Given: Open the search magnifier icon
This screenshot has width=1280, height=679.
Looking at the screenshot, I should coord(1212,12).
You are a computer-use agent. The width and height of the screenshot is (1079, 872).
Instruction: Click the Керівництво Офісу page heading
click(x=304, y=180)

#####

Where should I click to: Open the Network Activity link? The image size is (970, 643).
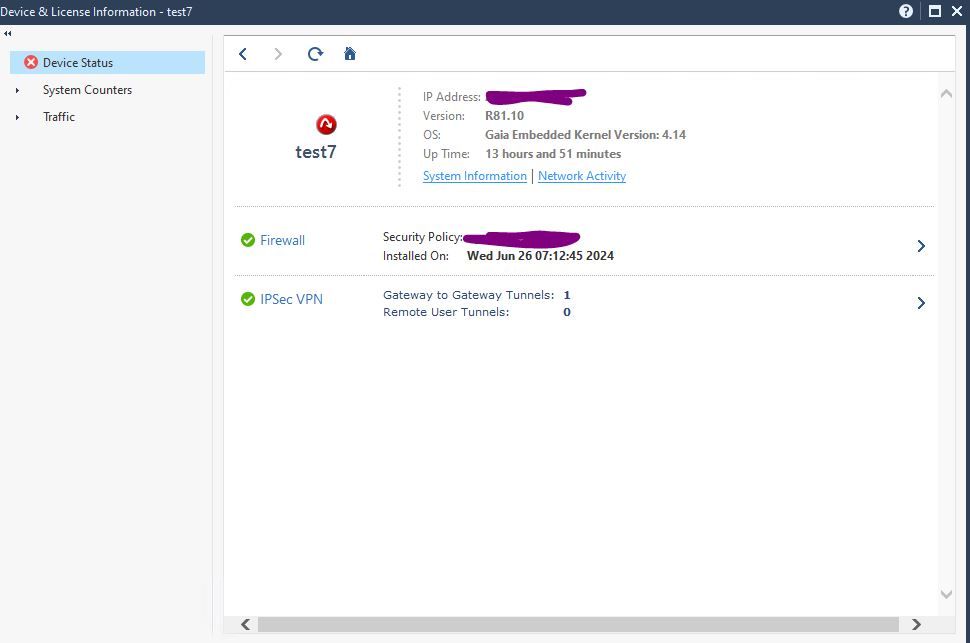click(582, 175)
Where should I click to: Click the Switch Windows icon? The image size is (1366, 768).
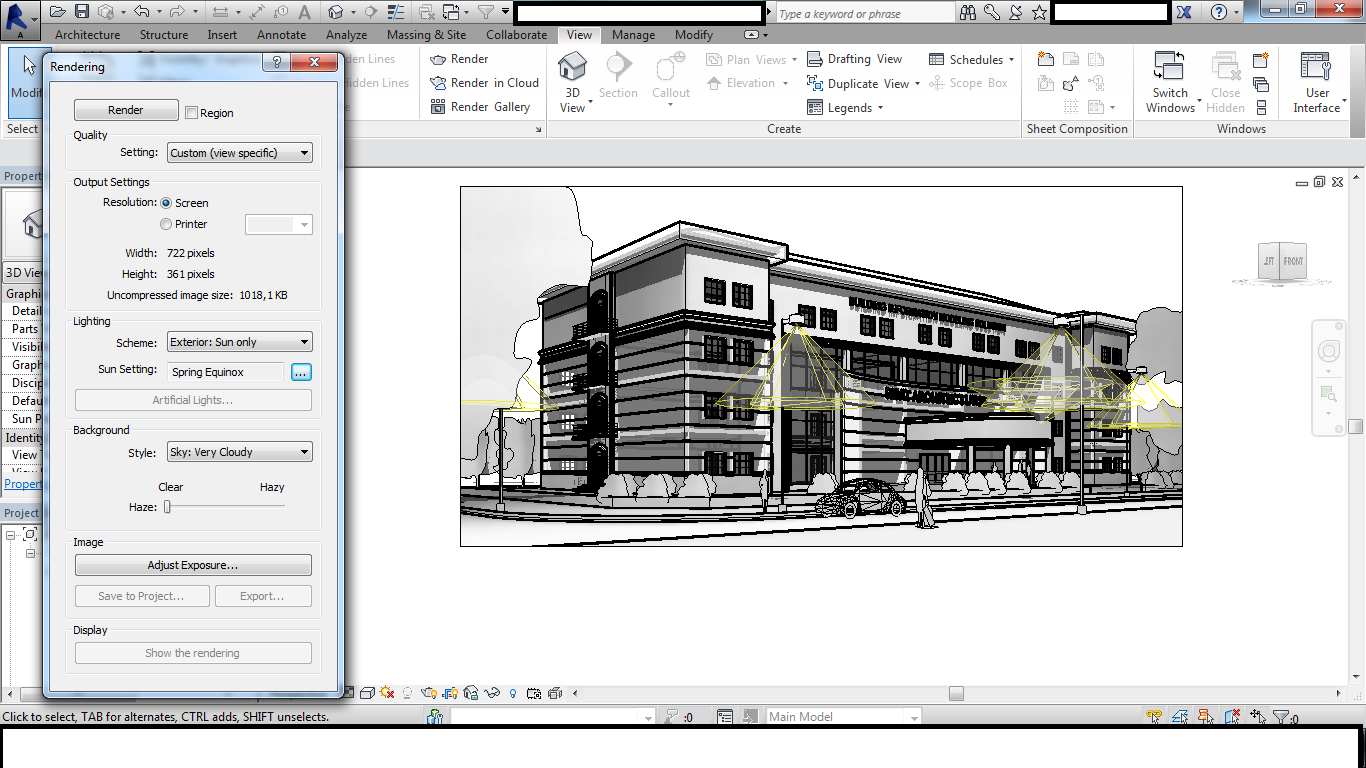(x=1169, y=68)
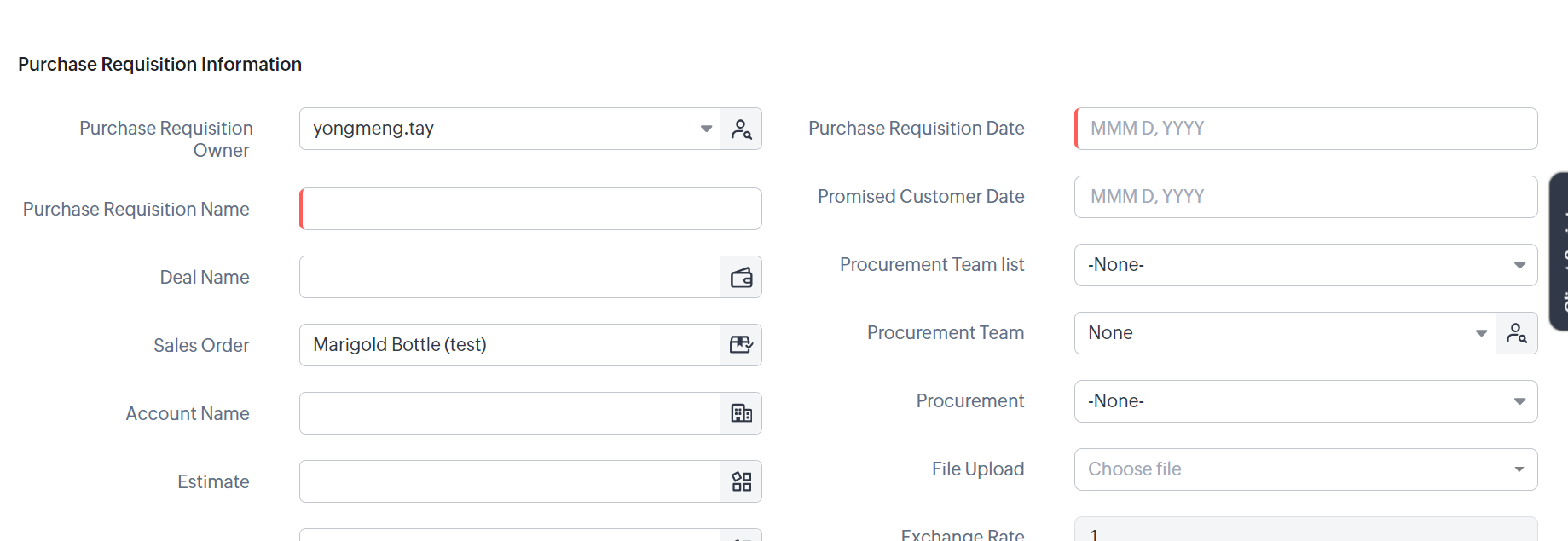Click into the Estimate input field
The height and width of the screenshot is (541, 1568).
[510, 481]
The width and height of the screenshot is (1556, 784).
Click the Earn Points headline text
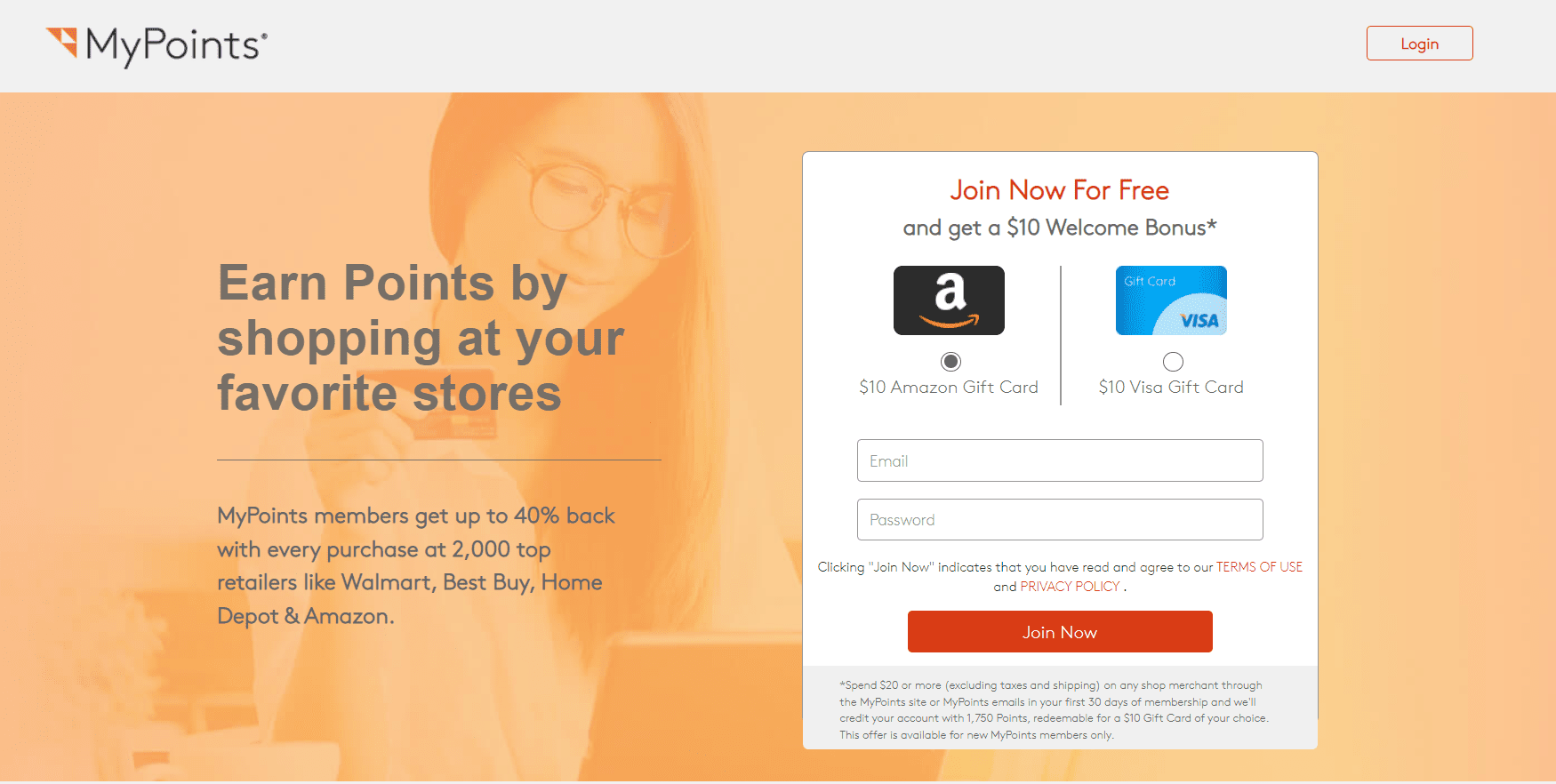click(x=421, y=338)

#####

→ **YOUR GOAL**: Now transcribe the lines above exactly, starting at the line containing "Where should I click to: Click" and ending at the line containing "The width and height of the screenshot is (1556, 784).", both lines included, pictures excluded.

→ **SOLVED EXERCISE**:
Where should I click to: Click the Switch Windows icon? The image size is (1366, 768).
(x=1169, y=68)
Click into the Estimate input field
The height and width of the screenshot is (541, 1568).
[510, 481]
The width and height of the screenshot is (1556, 784).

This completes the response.